*I hope my husband forgives me for being nice to him in public.
We decided before we even tried to knock me up that we only wanted one child. I was (effectively) an only child and, for the most part, loved it. Chip was always adamant that he’d only have one (if he had any at all). For a while I was holding out for two, but that was before I spent extended time around my friends with two (or more) kids. Guys, I don’t know how you do it, and I am in awe.
Of course, then there was the part where we discovered all the genetic fuckery in my DNA. Short version (long version here and a whole blog about it here) is that my father and brother and I all have a genetic defect that causes catastrophic skeletal defects. I’m almost asymptomatic, but my brother and father are affected, and my first son was as well. After losing Isaac, with a solid 50/50 chance of passing it on. Seriously, losing the baby was awful enough on its own, and worrying about Edward (not to mention enough ultrasounds to actually fill a photo album) through the second pregnancy was hell.
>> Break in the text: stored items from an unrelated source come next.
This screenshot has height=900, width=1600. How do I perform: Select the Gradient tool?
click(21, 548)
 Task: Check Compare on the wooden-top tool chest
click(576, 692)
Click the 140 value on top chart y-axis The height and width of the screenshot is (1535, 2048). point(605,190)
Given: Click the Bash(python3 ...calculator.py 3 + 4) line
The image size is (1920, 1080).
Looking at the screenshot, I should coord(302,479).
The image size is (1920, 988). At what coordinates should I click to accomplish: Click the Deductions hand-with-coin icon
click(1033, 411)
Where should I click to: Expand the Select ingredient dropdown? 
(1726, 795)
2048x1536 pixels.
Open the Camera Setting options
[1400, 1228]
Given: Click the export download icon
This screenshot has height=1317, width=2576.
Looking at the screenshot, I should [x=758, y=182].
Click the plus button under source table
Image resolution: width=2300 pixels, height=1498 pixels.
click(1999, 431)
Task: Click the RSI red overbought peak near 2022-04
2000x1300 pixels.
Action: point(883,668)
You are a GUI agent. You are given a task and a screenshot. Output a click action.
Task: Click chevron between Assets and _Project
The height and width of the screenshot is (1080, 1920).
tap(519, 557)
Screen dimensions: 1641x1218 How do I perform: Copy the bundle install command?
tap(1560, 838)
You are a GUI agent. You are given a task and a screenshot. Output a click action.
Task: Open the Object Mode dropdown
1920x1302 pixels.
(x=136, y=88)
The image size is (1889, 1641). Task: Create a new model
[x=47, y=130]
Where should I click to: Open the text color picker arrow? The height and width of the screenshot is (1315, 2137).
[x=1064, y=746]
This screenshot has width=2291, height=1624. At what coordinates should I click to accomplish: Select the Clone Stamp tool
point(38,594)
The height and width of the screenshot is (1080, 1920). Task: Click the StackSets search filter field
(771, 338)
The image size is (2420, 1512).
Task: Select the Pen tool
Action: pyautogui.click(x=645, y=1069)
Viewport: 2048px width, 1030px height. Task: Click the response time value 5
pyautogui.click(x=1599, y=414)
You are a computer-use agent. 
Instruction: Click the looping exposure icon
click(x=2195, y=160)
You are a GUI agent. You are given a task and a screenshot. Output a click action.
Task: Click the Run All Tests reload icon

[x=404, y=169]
So, three strikes, right there, but only after I explain all those things do people generally accept that we really, really don’t want more, and we won’t change our mind. To that end, Chip went in for a vasectomy on Friday. It is the most awesomely romantic thing he’s done since he bought me four new tires.
I’m kind of falling in love with him all over again. He’s willing to go through this really shitty weekend and put himself through pain for the sake of our (now complete) family. He’s taking away all the worry I’ve had for the past year, that there would be an “oops” and I hate to even imagine it. Like a whole lot of women I know, I can’t take hormonal birth control of any kind. I get migraines that knock me out of commission and get very erratic and emotional. I’m not overly prone to PMS unless I’m on birth control. Then, oh fuck, just lock me in a room with some chocolate and diet soda and come back in three days.
There’s a kind of balance to it, too. There have been so goddamn many times in this two-year adventure in babymaking (which sounds sexier than it was) that I was in too much pain to do anything but sit. All of that pain was ultimately to bring E here, so I don’t resent a moment of it. But it’s sort of fitting that now he’s the one hurting for our family. Not that a vasectomy is even close to childbirth on the pain scale, but it’s kind of viciously pleasing to see him unable to sit comfortably.
I don’t want this to get too mushy, or too personal, given that I’m already talking to strangers about my husband’s ballsack. I just love him so damn much for stepping up and taking care of this. It was over in less than fifteen minutes and the worst of the pain is gone, but the respect and gratitude are there for good. Practical, mundane shit like this is the stuff that matters in the end. So babe, I love you and I can’t wait for you to heal.